Je fixe dans ma chambre le mur d’en face comme s’il était l’univers.
Au-dehors il y a le silence de ces choses amassées.
Un grand silence effrayant dans n’importe quelle autre occasion,
Dans n’importe quelle autre occasion qu’il me serait donné de sentir.

Je suis en train d’écrire des vers réellement sympathiques –
Des vers qui disent que je n’ai rien à dire,
Des vers qui s’entêtent à dire ça,
Des vers, des vers, des vers, des vers, des vers…
Tant de vers…
Et la vérité tout entière, et la vie tout entière, au-dehors d’eux, au-dehors de moi!

J’ai sommeil, je ne dors pas, je sens et je ne sais pas quoi sentir.
Je suis une sensation sans personne afférente,
Une abstraction d’autoconscience sans objet,
Sauf ce qui est nécessaire pour sentir la conscience,
Sauf – sauf je ne sais pas quoi…

Je ne dors pas.

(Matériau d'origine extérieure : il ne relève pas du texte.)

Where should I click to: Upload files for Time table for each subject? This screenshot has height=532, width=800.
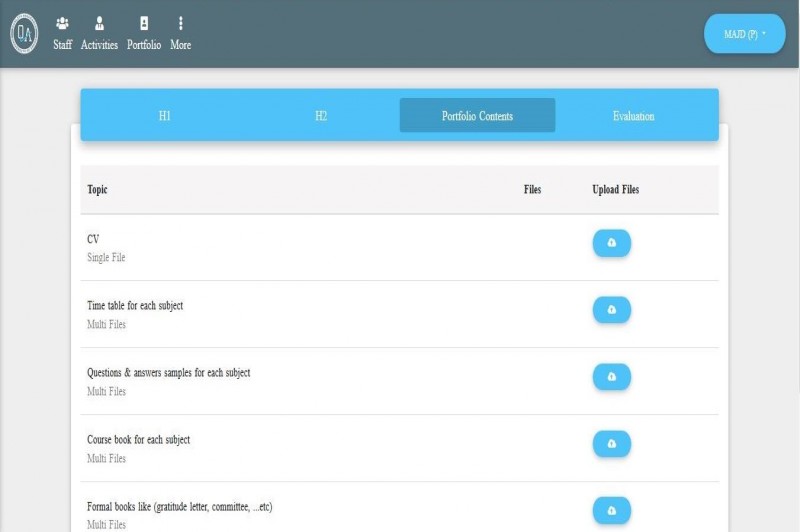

Je ne dors pas. Je ne dors pas.
Quel immense sommeil dans toute la tête et sur les yeux et dans l’âme!
Quel immense sommeil en tout sauf dans le pouvoir de dormir!

Ô toi aurore, tu tardes tant… Viens, viens…
Viens, inutilement,
M’apporter un autre jour identique à ce jour, suivi par une autre nuit identique à cette nuit…
Viens m’apporter la joie de l’espérance triste,
Car tu es joyeuse toujours, et apportes toujours de l’espérance,
Selon la vieille littérature des sensations…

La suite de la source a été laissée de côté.